Week 3: quite a complected network was used for trigger word detection; however, it is not clear why exactly this architecture was used; specific order of dropout, batchnorm and GRU seems to be a pure magic; at least, a few words why this combination is picked are needed.

por Elena J

28 de Set de 2020

very good hands-on course. Yet I wished in the programming assignments, it was stated clearer, whether the implemented code is for understanding purposes only (and hence being the reason to be implemented) or is still mandatory even when working within a library (keras).

por Stephen S

17 de Fev de 2018

Course content is excellent, I would have given 5 stars, if the Programming assignments wouldn't have bugs.
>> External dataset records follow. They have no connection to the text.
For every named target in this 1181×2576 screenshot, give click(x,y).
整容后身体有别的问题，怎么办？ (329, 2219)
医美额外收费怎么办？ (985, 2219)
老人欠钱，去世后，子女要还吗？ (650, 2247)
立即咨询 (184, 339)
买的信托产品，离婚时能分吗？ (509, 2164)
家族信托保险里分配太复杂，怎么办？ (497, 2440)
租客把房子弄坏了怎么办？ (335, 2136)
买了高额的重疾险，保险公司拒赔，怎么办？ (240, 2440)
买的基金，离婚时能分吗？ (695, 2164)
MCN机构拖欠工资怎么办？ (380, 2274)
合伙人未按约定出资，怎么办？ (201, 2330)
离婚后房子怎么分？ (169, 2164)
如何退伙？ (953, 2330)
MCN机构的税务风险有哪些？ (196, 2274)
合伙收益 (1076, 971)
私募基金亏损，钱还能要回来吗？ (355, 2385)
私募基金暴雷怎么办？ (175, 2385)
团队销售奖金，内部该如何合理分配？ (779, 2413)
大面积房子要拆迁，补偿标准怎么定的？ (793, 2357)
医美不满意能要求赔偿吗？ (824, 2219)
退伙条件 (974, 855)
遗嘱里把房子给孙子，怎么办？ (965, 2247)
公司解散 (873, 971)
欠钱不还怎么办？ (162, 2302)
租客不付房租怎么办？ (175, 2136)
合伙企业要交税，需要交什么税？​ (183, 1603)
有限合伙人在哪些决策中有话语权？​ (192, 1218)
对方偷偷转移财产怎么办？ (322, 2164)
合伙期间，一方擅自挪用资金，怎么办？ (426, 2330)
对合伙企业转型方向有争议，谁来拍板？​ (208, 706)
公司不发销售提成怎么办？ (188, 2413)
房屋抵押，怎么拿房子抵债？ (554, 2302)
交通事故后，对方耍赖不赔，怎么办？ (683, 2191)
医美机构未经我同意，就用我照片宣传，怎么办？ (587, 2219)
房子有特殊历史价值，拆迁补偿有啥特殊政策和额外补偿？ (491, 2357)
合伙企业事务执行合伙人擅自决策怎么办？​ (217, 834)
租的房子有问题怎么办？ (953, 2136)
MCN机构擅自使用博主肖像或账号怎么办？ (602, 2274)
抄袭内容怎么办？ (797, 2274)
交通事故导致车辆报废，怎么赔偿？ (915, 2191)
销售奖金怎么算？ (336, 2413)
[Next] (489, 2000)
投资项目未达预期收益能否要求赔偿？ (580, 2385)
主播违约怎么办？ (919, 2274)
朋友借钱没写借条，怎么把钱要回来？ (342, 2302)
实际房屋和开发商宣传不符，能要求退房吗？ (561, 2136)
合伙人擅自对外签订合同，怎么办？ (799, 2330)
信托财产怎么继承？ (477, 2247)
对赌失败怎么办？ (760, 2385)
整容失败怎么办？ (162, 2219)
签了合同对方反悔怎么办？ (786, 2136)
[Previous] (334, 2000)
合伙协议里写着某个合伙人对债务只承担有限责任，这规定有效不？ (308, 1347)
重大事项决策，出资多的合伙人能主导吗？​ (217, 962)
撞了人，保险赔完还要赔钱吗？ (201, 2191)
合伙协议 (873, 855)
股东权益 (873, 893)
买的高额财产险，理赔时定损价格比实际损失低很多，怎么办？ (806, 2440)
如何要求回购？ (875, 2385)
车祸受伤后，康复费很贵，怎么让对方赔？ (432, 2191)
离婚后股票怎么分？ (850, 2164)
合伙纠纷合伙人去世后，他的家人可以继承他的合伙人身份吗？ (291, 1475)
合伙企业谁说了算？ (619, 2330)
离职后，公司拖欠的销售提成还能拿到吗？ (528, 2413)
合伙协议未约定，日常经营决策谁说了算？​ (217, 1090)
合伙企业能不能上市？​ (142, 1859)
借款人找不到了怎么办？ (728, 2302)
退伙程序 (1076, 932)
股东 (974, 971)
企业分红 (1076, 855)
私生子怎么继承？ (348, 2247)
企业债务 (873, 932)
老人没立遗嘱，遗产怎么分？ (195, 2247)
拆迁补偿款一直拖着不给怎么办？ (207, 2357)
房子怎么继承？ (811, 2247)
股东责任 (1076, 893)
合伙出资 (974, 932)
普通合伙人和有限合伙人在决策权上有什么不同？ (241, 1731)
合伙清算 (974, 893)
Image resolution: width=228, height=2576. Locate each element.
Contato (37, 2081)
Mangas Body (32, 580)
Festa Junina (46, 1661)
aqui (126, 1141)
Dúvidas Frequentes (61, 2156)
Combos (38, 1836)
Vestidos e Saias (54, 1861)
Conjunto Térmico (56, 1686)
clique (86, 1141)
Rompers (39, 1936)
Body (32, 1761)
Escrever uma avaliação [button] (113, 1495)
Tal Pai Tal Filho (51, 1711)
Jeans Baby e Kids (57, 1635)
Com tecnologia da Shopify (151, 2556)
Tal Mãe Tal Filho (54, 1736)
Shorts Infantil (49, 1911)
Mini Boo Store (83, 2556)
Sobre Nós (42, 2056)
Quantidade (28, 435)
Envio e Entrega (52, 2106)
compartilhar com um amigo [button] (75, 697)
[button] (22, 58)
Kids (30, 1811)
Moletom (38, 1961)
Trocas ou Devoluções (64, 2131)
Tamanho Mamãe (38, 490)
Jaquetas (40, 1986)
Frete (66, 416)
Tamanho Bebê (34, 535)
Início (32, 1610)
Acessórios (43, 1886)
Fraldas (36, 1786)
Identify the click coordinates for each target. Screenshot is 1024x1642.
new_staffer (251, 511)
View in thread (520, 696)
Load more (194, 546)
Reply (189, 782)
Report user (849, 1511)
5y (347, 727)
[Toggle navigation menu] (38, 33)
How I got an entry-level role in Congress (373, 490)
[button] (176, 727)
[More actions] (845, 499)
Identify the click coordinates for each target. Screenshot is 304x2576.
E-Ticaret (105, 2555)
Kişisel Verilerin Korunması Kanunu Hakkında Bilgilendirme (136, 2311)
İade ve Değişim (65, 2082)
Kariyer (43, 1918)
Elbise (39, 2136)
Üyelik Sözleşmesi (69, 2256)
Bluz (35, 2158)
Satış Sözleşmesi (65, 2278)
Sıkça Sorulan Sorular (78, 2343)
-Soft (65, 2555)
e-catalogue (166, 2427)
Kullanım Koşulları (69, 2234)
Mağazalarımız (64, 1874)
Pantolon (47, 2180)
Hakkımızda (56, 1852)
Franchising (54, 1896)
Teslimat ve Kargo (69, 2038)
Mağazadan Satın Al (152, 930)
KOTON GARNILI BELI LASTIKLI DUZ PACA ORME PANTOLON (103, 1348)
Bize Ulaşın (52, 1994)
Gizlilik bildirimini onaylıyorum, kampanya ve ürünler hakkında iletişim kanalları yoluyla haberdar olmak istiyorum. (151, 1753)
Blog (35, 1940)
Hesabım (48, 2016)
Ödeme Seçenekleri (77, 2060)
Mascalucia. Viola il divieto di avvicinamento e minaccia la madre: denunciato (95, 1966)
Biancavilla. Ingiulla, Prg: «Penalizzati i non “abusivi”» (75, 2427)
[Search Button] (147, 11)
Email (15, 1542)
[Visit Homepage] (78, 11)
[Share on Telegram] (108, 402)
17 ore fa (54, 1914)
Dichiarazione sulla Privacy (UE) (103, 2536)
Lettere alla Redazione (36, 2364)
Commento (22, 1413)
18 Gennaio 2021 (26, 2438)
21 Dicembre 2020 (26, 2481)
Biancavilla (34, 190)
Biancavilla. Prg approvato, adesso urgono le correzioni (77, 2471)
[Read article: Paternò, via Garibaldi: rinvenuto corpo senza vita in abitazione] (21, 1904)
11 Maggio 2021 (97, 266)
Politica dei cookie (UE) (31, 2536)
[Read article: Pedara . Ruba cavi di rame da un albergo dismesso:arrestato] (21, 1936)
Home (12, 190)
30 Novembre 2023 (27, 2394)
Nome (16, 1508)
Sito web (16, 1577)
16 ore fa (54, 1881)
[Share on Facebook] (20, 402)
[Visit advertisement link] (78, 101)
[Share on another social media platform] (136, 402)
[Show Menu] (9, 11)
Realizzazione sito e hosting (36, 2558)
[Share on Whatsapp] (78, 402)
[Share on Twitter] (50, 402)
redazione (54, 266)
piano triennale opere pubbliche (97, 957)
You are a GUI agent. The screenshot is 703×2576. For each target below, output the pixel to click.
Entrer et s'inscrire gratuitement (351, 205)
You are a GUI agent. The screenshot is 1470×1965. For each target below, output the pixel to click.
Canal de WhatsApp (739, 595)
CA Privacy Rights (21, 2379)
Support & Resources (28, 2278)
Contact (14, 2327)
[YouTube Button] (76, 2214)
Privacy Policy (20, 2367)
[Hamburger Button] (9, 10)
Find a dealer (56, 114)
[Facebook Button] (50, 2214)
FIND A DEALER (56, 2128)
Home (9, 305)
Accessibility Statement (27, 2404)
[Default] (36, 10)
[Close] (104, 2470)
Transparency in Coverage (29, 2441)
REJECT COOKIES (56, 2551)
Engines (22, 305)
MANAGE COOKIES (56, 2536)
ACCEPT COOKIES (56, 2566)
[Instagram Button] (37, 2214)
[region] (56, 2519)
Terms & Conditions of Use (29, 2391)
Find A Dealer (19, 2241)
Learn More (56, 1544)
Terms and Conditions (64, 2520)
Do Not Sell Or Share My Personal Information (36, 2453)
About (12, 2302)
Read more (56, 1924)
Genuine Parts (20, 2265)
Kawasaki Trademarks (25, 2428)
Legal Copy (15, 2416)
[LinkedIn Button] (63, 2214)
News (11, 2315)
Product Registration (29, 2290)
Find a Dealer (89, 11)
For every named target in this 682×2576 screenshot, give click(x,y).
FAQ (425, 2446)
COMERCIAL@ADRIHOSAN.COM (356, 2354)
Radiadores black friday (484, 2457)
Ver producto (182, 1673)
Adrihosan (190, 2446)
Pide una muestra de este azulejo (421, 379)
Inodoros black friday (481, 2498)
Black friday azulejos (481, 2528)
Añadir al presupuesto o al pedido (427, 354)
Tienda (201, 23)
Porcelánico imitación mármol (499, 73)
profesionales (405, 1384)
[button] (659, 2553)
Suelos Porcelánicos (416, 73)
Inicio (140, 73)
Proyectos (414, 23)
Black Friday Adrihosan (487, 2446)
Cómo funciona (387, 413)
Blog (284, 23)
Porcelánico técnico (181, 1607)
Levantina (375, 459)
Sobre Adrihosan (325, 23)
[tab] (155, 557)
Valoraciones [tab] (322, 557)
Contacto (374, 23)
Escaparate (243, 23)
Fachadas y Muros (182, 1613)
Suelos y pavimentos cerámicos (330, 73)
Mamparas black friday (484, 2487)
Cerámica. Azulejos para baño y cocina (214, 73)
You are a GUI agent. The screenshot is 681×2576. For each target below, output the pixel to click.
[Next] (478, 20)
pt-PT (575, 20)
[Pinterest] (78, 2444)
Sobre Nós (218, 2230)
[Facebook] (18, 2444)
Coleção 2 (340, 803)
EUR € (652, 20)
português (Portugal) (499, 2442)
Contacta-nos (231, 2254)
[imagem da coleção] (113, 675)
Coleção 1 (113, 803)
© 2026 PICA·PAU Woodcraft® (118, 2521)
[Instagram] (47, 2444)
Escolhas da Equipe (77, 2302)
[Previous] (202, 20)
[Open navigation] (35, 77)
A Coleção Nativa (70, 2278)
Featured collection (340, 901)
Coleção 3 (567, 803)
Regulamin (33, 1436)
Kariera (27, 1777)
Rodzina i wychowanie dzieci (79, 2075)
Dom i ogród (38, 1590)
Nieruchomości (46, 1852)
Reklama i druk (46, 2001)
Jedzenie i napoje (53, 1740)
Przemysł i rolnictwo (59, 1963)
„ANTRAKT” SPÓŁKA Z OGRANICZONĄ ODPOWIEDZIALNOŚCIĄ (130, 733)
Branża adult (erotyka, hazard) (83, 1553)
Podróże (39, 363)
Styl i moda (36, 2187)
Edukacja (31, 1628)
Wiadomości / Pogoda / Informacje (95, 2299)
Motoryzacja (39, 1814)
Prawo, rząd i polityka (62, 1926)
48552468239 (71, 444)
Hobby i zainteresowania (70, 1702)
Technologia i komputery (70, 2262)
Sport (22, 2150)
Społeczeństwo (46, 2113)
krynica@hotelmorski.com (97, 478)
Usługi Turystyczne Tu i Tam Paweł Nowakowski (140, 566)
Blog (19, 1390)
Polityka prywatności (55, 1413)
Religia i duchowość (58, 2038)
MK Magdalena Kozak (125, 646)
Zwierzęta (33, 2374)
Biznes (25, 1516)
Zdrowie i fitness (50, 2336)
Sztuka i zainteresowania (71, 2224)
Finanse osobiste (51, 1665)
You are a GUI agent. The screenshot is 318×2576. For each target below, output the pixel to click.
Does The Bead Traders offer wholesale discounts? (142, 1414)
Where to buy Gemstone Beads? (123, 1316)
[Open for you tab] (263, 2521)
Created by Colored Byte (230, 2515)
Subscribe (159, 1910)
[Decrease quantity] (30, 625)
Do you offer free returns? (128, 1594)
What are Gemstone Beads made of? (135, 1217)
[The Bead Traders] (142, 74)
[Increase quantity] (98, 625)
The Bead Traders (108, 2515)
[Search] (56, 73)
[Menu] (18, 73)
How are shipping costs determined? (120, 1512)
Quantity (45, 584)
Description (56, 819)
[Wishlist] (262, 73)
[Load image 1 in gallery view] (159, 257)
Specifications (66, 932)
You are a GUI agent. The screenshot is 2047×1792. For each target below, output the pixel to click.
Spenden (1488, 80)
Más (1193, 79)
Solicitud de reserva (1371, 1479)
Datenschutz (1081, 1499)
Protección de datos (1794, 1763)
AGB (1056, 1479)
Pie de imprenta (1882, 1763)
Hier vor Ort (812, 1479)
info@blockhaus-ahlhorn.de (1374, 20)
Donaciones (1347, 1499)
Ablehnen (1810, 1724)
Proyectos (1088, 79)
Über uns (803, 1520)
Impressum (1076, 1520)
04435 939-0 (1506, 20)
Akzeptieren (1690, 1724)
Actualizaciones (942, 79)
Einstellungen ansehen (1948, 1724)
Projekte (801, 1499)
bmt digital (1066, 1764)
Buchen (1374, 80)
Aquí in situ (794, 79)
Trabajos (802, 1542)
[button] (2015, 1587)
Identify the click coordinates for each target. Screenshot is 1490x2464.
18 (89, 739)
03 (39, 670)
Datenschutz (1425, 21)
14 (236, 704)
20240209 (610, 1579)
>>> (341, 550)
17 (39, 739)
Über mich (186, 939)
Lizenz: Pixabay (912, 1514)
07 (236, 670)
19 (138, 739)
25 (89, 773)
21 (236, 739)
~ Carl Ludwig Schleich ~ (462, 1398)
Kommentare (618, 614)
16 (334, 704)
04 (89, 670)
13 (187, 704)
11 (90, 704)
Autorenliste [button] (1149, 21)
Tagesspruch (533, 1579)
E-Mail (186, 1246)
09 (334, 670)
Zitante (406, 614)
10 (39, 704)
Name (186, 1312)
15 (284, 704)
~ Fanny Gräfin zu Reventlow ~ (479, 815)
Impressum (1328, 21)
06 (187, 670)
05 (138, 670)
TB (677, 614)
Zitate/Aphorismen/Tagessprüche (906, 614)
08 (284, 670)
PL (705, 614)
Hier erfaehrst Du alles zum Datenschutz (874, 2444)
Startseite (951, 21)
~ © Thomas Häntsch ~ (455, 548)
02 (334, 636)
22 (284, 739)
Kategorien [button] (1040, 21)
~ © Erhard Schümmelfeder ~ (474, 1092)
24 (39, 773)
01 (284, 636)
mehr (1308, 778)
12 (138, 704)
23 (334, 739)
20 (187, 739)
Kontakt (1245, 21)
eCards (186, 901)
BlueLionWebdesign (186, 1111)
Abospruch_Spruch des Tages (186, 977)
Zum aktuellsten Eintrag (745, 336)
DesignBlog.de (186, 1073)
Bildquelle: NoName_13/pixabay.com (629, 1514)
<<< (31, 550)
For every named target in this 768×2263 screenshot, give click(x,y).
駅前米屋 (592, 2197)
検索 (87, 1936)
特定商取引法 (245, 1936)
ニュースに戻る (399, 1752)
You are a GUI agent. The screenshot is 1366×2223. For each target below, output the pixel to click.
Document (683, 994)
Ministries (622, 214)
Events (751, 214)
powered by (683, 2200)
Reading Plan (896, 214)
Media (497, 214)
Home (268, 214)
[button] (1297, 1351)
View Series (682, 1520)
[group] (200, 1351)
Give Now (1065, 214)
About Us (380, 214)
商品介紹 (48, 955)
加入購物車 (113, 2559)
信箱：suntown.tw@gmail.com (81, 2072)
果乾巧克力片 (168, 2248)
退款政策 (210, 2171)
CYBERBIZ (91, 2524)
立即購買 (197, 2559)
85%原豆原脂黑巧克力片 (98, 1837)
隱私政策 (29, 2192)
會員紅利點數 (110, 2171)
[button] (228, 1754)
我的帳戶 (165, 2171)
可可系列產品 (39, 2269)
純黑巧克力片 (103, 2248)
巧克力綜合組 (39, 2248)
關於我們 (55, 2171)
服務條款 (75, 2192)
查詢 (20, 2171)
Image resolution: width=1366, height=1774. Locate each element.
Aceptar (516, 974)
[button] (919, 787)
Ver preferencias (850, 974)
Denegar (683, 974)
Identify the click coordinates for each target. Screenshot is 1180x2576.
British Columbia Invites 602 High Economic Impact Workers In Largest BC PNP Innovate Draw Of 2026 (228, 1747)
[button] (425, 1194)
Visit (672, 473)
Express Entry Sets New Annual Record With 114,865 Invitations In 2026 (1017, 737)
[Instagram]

Fortunately people in forum help out with solving issues with assignments. I believe it's due to the short time frame the course is online and bugs get corrected.

por Viliam R

24 de Mar de 2018

While this was the most relevant course for me, I missed how it was focused on "helper functions" instead of core RNN concepts. While I feel like I understand concepts like the Bleu score, I would definitely need to spend more time to fully grasp the RNN architecture.

por George B

19 de Jul de 2021

G​ood introduction into NLP and Sequence models in general. Too many things are done for you in order to fit this course into 4 weeks. I felt like I could not say that I built a system doing something. It was pre-built, while I just filled in some portions of code.

por Jeff M

4 de Out de 2020

Very nicely put together, takes a difficult topic and gives you just enough to get your head around it. Only thing keeping it from 5 stars is that a few times it was more difficult to figure out what the auto grader wanted than what was needed to complete the topic

por Alexander

24 de Jan de 2019

Would have been nice to get more extensive training in Keras en Tensorflow because programming excercies were somewhat too pre-compiled at times or other times difficult to code because of scarse knowledge of these packets. Otherwise great lecture material as usual

por Vidar I

22 de Mar de 2018

This was a great course and teaches you everything you need to know about RNN to get started doing your own research. With background in economics and finance it would have been nice to have one small assignment with time series data. Beside that, awesome course :)

por Oumayma G

2 de Nov de 2020

Thank you for this course. The content is very throughout and yet explained simply. I had a hard time with understanding the attention model, the explanation in the course is not enough, but after all, it is a complicated architecture. The labs help. Thank you.